Lemony Snicket
Urodził się, zanim ty się urodziłeś i zapewne umrze przez tobą. Jego rodzina wywodzi się z tej części kraju, która obecnie znajduje się pod wodą. Dzieciństwo spędził we względnej wygodzie w Willi Snicketów, która następnie przerobiono na fabrykę, potem na fortecę, następnie na aptekę a która dziś, niestety, należy do zupełnie innej rodziny. Dla laika rodzinne miasto Snicketa może wydawać się zupełnie zwyczajnym miastem. Ale laicy, jak wiadomo, zwykle są w błędzie.
Prasa sprawę Snicketa potraktowała jak skandal, tak było, i rozprawiła się z nim wyjątkowo szybko, brutalnie a przy okazji kłamliwie. Prawdą jest, iż różne gremia odebrały mu przyznane wcześniej nagrody takie jak Honorowa Wzmianka, Szara Wstęga czy tytuł Pierwszego Wbiegacza. Sąd Najwyższy wydał zadowalający, aczkolwiek problematyczny werdykt i pan Snicket znalazł się na obczyźnie.

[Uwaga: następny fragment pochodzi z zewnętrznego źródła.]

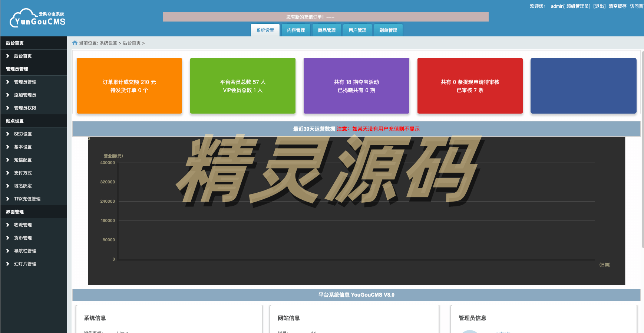Select the green member count card

pos(243,86)
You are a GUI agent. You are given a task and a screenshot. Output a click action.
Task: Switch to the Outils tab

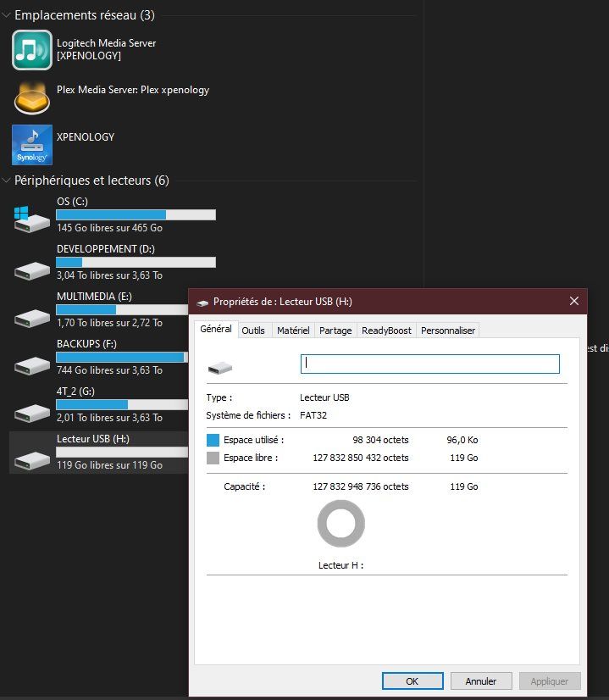253,331
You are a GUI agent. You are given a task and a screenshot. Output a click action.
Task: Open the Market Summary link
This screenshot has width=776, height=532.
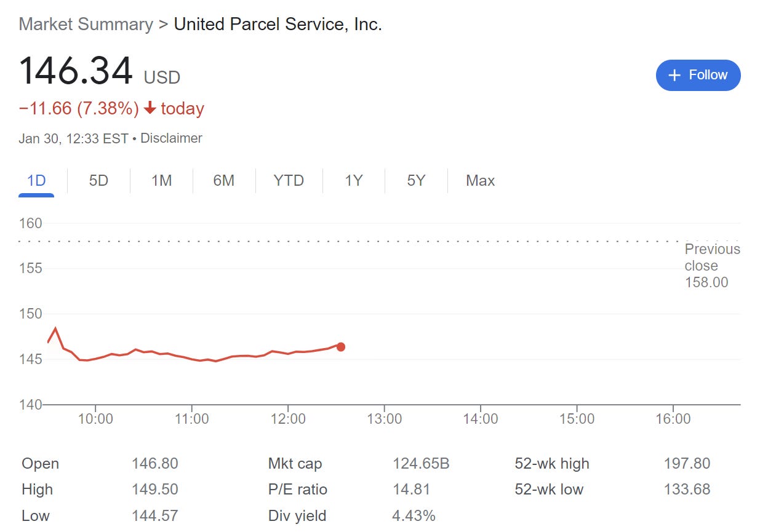(x=86, y=25)
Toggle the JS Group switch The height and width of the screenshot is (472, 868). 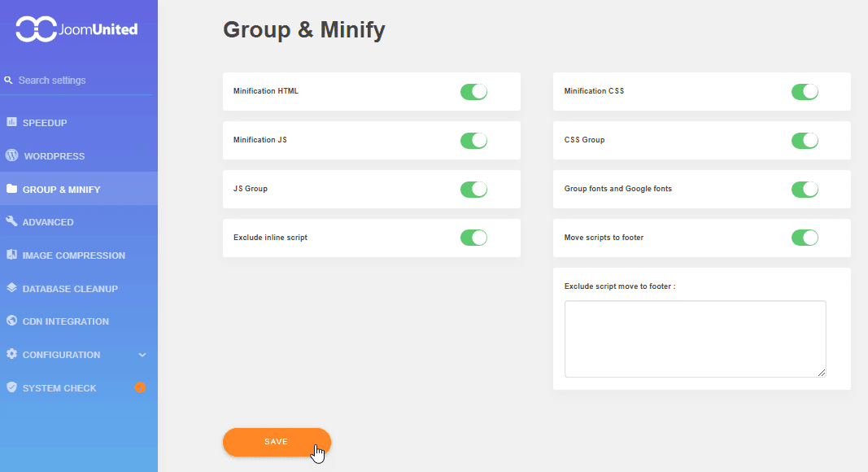(x=473, y=189)
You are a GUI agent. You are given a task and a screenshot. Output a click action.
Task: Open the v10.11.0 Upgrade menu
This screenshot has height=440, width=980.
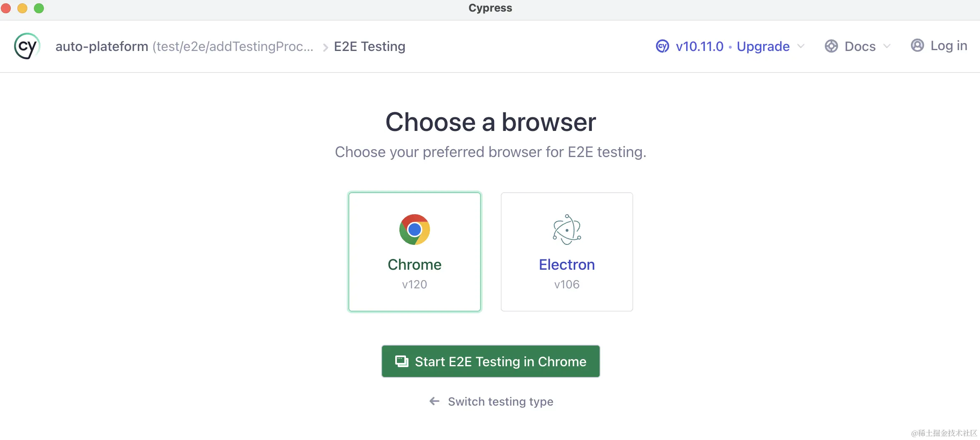(x=732, y=46)
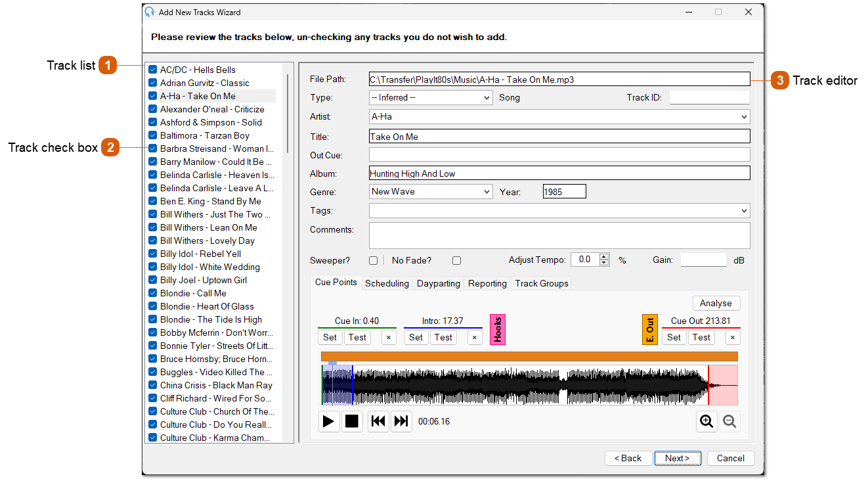Skip to the next cue marker
This screenshot has height=481, width=868.
click(401, 421)
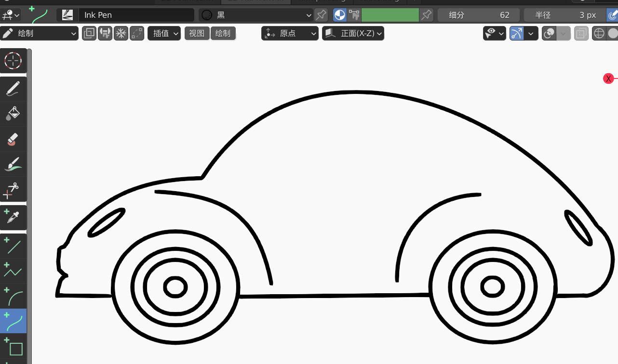Select the Erase tool

point(13,139)
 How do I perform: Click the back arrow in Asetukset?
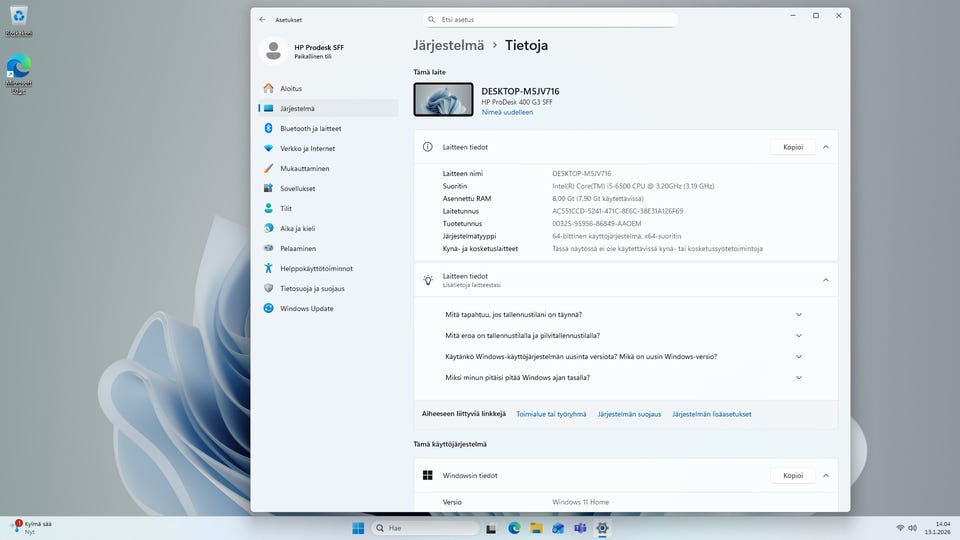click(262, 19)
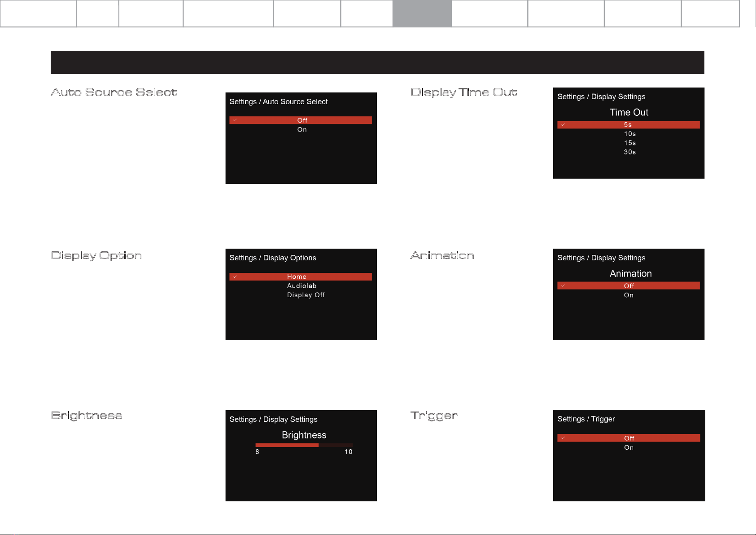This screenshot has width=756, height=535.
Task: Click the Brightness section heading
Action: click(x=87, y=415)
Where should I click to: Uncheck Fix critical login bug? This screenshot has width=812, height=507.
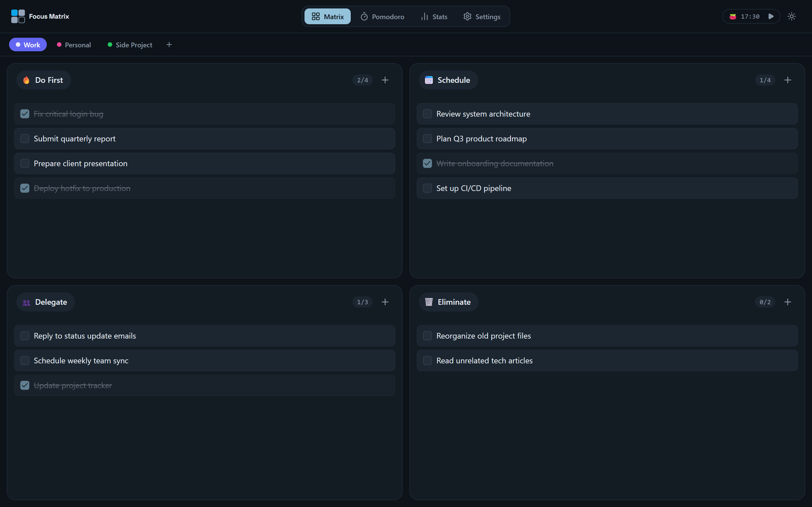25,114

Mimo iż z wykształcenia jest specjalista w dziedzinie analizy retorycznej, spędził kilka ostatnich lat na badaniach sprawy sierot Baudelaire. Projekt ów, publikowany przez HarperCollins w serii dokumentów, zaprowadził go na miejsca licznych zbrodni (często po sezonie) Wiecznie ścigany, sam nieustępliwy w tropieniu śladów, pustelnik i włóczęga Snicket życzy wam wszystkim wszystkiego najlepszego.